William Wilson moved to Dore about 1855. He had lived at Whiteley Wood with his bride Hannah Bestwick and for some years had been looking around for a country house. He had put in an offer for the Burnt Store Estate but finally bought 'Abbey View' or the Moss as it is now known, from a Mr Read, in 1846. It is not known what happened to the house in the intervening years. In 1848 there is note 'Josh Gillott for Tillage Dore Estate £26-10-9' and in 1855 'Eadon's Bill £121-9-0 and Wilks Ironmonger £57'. It is on record that a William Eadon worked for Edward Vickers on his house Tapton Hall, which was later bought by George Wilson, Willam's brother. The story relates to a tree and William Eadon 'rove it into laths, and those laths were laid under the laundry floor at Tapton'. It could therefore be assumed that the bill of £121-9-0 could have been for some considerable work at Abbey View before the Wilsons moved in.

The Wilson family were snuff manufacturers at Sharrow Mills.

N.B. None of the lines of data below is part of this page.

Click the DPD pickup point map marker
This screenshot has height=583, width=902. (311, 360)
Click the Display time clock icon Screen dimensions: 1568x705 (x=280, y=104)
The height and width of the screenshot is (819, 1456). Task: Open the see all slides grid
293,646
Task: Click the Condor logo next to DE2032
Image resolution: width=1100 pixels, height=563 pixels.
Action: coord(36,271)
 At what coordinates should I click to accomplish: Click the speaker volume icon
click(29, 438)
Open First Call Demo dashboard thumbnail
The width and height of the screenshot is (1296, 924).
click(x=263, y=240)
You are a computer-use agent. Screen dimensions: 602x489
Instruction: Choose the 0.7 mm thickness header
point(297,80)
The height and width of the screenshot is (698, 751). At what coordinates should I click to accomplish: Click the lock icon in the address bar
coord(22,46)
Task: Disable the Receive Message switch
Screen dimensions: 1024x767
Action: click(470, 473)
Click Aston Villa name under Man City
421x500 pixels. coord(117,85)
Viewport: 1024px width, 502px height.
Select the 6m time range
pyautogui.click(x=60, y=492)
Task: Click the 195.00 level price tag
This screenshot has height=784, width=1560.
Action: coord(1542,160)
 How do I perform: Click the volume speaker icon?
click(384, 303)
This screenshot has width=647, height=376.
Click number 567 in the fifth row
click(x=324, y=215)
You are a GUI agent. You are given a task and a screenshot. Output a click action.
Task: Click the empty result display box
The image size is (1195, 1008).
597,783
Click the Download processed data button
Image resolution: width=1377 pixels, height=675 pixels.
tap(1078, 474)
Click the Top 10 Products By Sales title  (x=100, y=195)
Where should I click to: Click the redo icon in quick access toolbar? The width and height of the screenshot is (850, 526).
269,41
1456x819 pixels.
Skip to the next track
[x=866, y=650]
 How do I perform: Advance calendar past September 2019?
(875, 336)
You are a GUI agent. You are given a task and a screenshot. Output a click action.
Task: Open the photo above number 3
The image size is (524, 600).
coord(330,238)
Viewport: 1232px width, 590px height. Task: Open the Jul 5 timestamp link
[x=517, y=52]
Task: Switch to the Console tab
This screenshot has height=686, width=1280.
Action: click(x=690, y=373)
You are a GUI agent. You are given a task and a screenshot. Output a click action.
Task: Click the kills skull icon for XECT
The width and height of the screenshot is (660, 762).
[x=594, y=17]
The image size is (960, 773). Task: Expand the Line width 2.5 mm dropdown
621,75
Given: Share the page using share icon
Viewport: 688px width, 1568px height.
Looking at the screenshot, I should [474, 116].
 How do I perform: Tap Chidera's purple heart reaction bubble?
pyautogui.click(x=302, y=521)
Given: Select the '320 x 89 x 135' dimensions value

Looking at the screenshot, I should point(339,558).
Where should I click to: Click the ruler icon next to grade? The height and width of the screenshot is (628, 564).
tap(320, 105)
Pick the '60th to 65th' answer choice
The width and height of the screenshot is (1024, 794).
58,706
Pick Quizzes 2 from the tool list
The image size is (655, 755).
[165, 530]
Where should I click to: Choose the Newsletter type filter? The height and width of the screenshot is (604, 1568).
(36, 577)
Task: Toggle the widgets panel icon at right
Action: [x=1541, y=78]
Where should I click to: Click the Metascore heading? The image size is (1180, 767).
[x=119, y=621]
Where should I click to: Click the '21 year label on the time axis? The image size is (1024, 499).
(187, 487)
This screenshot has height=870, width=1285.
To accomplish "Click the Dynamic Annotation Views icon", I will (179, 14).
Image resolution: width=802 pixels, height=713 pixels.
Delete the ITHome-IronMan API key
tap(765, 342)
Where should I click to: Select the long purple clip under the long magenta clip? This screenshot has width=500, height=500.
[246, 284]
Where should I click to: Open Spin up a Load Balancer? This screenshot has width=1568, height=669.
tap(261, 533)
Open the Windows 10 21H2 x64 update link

In 1840, Willam's brother George, bought a tobacconists shop at 19 High Street, Sheffield, which was a retail outlet for this product. Of the brothers, William was a passionate follower of fox hunting and his brother George was equally enthusiastic about shooting.

Unlike Ebenezer Hall, William took no part in public affairs, his main interests according to his obituary were - 'I his younger days he hunted with Sir George Sitwell's Hounds and delighted in shooting'. Selina Wilson, the fourth child of George, who complained of meals at home being rather parsimonious and plain = a great deal of rice pudding' remembered tea at her aunt Hannah's house as 'strawberry ham on bread, broken up on a large plate, with dashings of lovely thick cream poured on the top' - a great contrast between the two households.

William died at the Moss on July 2nd 1887, nine years after retiring from active participation in the family firm. He died a very wealthy man leaving £5,000 a year for his wife, £200,000 to be invested for his daughter, annuities of £200 for his brothers, sisters, niece and executor. These legacies did not include the major part of his estate, which was left to his two sons.

William Wilson was born into an already wealthy family. His purchases of land were mainly moorland for sporting use. As a family the Wilsons did not interest themselves in public affairs, they invested their money and showed no public benefaction on the scale of Ebenezer Hall.